The Stripe-legged Robberfly Dioctria baumhaueri

A dance-fly Empis tessellate

The wasp-like Nomad Bee Nomada flava

Small Gorse Mining-bee Andrena ovatula



A buttercup-full of tiny moths Micropterix calthella – this family is the only group of moths and butterflies which have jaws, to feed on pollen

Azure Damselfly male

Mating pair of Large Red Damselflies

A pristine Four-spotted Chaser dragonfly

Last of all we reach the spiders (arachnophobe warning!)

A stretch-spider Tetragnatha species

Larinioides cornutus

and finally, a Metellina species.

Unravelling the mysteries of our Bluebells

As the Bluebell extravaganza in Wivenhoe Wood starts to fade, I have been reflecting on the wonder that is our Bluebell. An almost universally-loved feature of our spring countryside, but one that is if anything underappreciated. It is a feature of the here and now: here, as it is restricted to the Atlantic fringes of northern Europe; now, as in the past when we still had Wild Boar, their rootlings would have prevented the massed displays we now take for granted.


Native Bluebell


Spanish Bluebell

But as is well known, our native Bluebells are under threat, particularly from the Spanish Bluebell, not by displacement but by dilution – insidious genetic pollution. The Spanish species, grown in gardens here for a couple of centuries at least, is less vibrantly coloured, more feebly scented, with splayed rather than recurved petals, altogether a less droopingly delicate plant, with flowers all around its stems, rather than one-sided. Unfortunately, as plants so often do, the two species readily hybridise. And the hybrids breed freely with other hybrids or either parental species. The result? A continuous suite of intermediates between the two parental species. 

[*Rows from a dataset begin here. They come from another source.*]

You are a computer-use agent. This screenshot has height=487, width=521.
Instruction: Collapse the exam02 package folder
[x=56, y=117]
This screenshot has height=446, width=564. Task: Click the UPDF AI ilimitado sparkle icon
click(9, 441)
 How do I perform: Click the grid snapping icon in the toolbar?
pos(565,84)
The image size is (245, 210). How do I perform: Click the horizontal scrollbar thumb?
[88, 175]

Sometimes those hybrid intermediates are quite clearly so…


Hybrid Bluebell

…but sometimes less clearly, in which case you need to look more closely at the flower structure, as I have been doing this week. 

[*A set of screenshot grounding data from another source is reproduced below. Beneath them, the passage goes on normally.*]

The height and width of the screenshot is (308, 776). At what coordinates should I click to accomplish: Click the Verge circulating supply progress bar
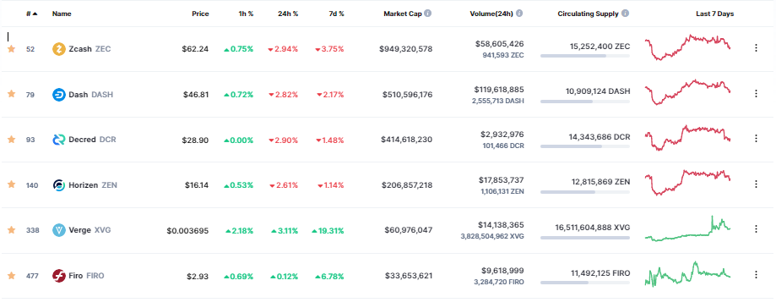[585, 238]
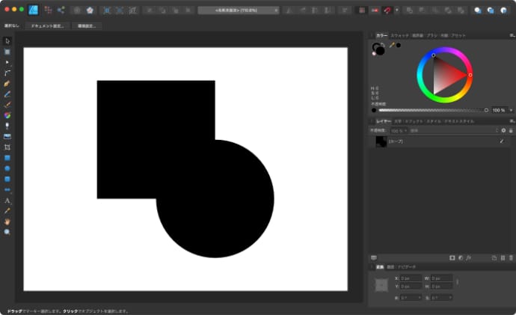Toggle visibility checkmark of the curve layer
This screenshot has width=516, height=315.
pyautogui.click(x=501, y=141)
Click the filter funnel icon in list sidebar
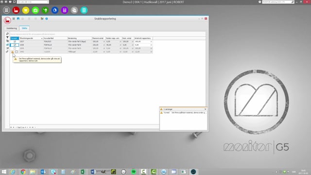 (x=7, y=37)
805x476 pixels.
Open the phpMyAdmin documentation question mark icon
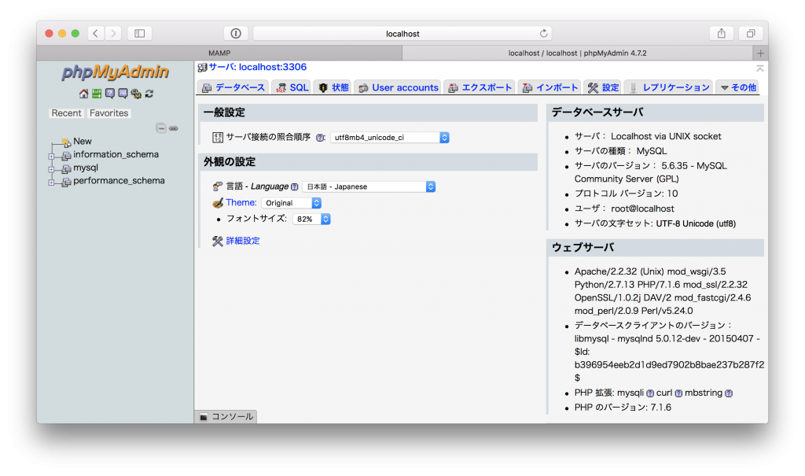[x=110, y=94]
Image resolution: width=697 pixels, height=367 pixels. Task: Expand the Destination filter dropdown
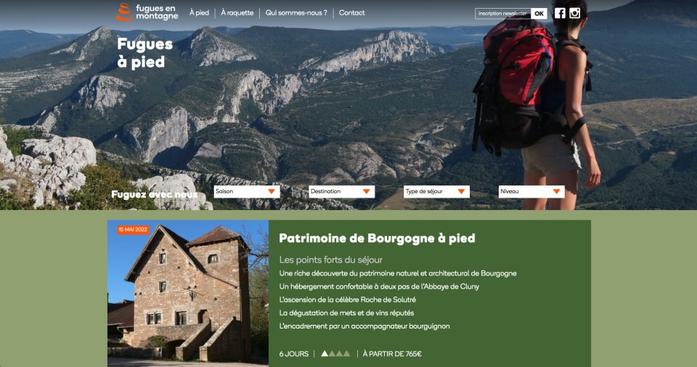click(x=342, y=191)
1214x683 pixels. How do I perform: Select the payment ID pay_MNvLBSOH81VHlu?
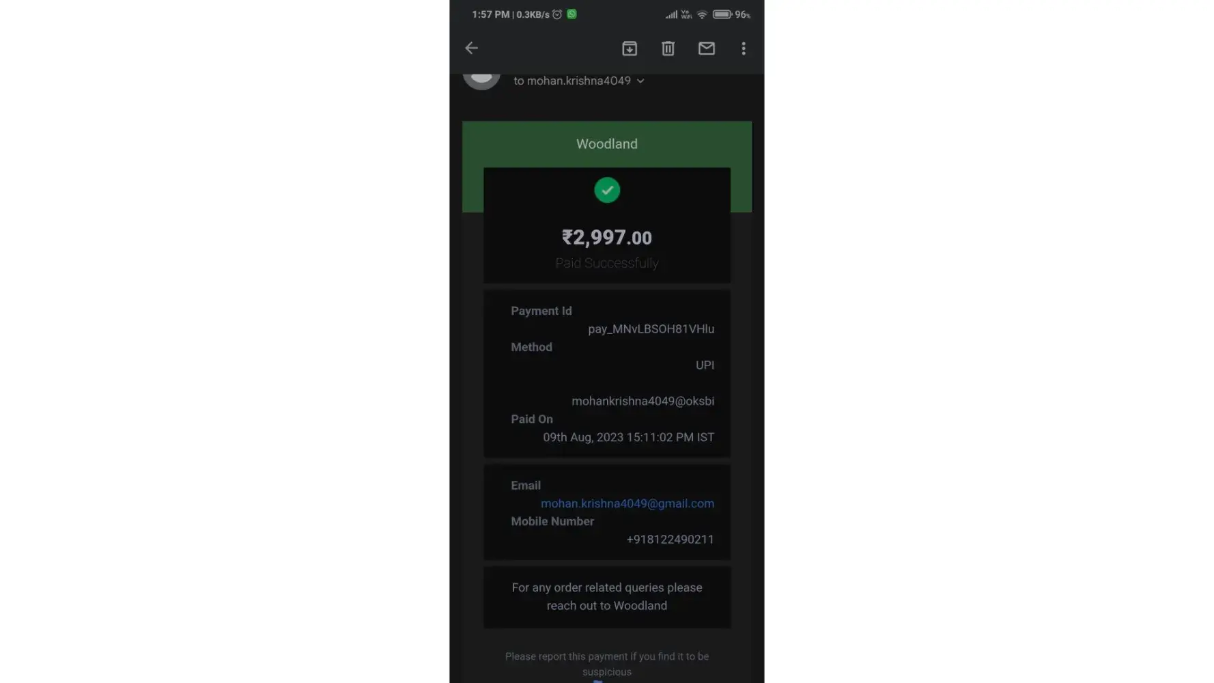click(651, 329)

To be a true native Bluebell, the ‘petals’ (actually technically termed tepals, as the six segments representing the sepals and the petals are the same shape and colour as each other) should be strongly recurved; the pollen-producing anthers should be cream in colour; and the stamen adjacent to each outer tepal should be fused to the surface of the tepal for at least 75% of its length. Incidentally, all this came as a surprise to me as a lifelong botanist: I had simply never delved into bluebell flower structure before. Never knew about the stamens fused to the tepals, nor the fact that the stamens associated with the inner whorl of tepals are shorter, attached only at the bottom of the tepal, and the inner anthers burst open to release pollen later than the outer anthers. Such a revelation!


Above: close-ups of a native Bluebell flower

In contrast, ‘good’ Spanish Bluebells should have splayed tepals; blue anthers; and the stamen adjacent to each outer tepal should be fused to the surface of the tepal for less than 75% of its length.


Above: Close-ups of Spanish Bluebell flower

And then there are the hybrids, intermediate in detailed flower features as well as gross morphology.


Above: close-ups of Hybrid Bluebell

Trouble is that whereas plants may look either of the true parental species, detailed examination of anther colour and stamen insertion etc often reveals a degree of hybrid ancestry, anomalous features which indicate genetic pollution through the pollen dispersal activities of bees. The closer one looks, the less clear-cut the story becomes!